◆ Description of the task ◆
Line by line, return the material below exactly as it reads.

--------------------------------

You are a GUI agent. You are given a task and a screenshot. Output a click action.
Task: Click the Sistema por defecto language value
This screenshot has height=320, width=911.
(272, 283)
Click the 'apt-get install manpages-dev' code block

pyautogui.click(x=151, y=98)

--------------------------------

◆ Exercise response ◆
You are a GUI agent. You are given a task and a screenshot. Output a click action.
Task: Click the Sistema por defecto language value
This screenshot has height=320, width=911.
(272, 283)
Click the 'apt-get install manpages-dev' code block

pyautogui.click(x=151, y=98)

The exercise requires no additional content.